На этот раз я, слава богу, понял, что он шутит. Я чувствовал себя совершенно здоровым.

С. Цимбал

Я познакомился с Шварцем очень давно, почти сорок лет назад. Знакомство это было во многих отношениях неравным, и, должно быть, именно поэтому мне так хорошо запомни– лась на редкость непринужденная манера, в которой взрослый писатель заговорил с едва вступавшим в совершеннолетие первокурсником. Мне шел восемнадцатый год, а Евгению Львовичу двадцать девятый. И вот, несмотря на столь очевидное неравенство, он сразу же обратился ко мне так, словно давным – давно знал меня и будто у него были вполне основательные причины прислушиваться ко мне.

– Помните, у Гейне говорится, что в каждой пьесе Шекспира действует свой климат; в одной идет снег, а в другой такая духотища, что дышать невозможно.

Я, разумеется, ничего такого не помнил, но был до крайности польщен тем, что мой собеседник считает меня человеком осведомленным и принимает, так сказать, всерьез. Только много лет спустя я понял, что он намеренно и сознательно пропускал целую стадию, через которую проходят, как правило, новые знакомства, для того чтобы как можно скорее достичь поры, когда близость с людьми становится не только интересной, но и плодотворной. Ему нужны были любые знакомства, и в любых он находил пользу для себя.

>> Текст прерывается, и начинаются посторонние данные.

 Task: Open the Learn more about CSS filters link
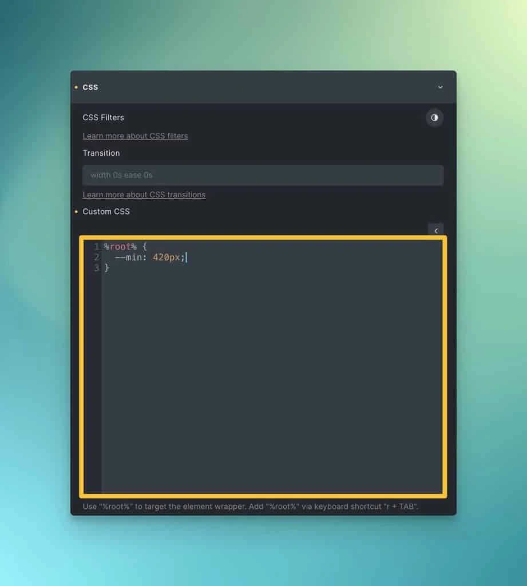point(135,136)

Мгновенные сближения Шварца с людьми всегда были непосредственны, искренни и по сути своей серьезны. Его внешняя манера держаться далеко не во всем соответствовала его подлинной натуре. Он был нетороплив, насмешливо важен, казалось, что изо всех сил старается придать самому себе побольше весу. Однако поразительное, сохраненное им до последних дней жизни умение отрешаться от всего, что принято именовать житейской суетой, вовсе не следовало принимать за чистую монету.

Надо было очень хорошо знать его, чтобы правильно понять и оценить его подчеркнутую сдержанность и чуть абстрактную, почти всегда неожиданную любознательность.

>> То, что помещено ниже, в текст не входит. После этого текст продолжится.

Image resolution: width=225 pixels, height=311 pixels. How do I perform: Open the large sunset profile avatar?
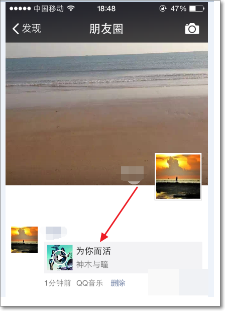coord(178,176)
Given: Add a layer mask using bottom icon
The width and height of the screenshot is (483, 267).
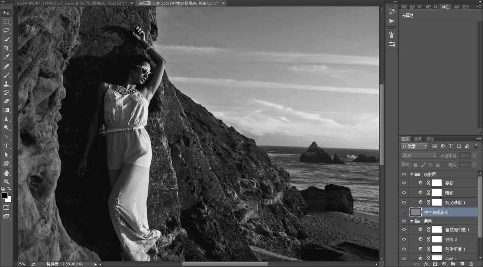Looking at the screenshot, I should point(435,264).
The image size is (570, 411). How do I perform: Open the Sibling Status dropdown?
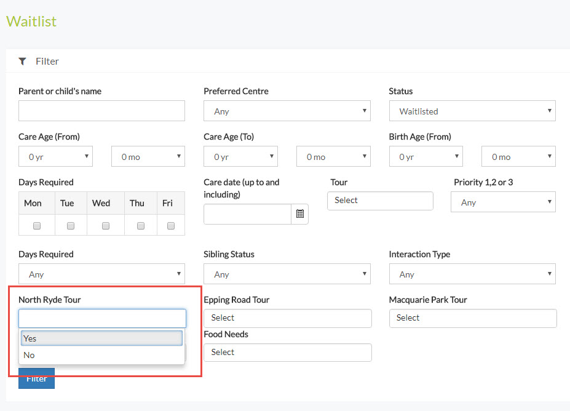287,274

Он вторгался в самые различные области знания по причинам, которые никто не мог бы объяснить сколько‑нибудь точно. На какое‑то время он становился энтомологом или историком Древней Руси, внезапно погружался в тайны павловской физиологии или вдруг оказывался придирчивым и хорошо разбирающимся в предмете лингвистом. За одно я могу поручиться: все эти интересы никогда не были у него прикладными и возникали вне всякой видимой связи с тем, что он в данный момент делал. Накапливавшиеся им знания нужны были не его героям, а ему самому.

Он вбирал в себя впечатления, не давая отдыхать собственной памяти, неизменно проявлял удивительную внутреннюю подвижность, способность вкладывать себя всего в самый процесс восприятия жизни. Он никогда не уставал от этого процесса – жизнь, люди, звери, вещи не могли быть безразличны ему даже тогда, когда лично его существования не затрагивали. Вещи в его понимании не были ни в какой мере бездушны и безответны. Не собираясь шутить, он утверждал, что неодушевленные предметы ехидно подсматривают за ним, провожают, если он уходит из дому, пристальным взглядом, усмехаются, если он что‑нибудь делает не так.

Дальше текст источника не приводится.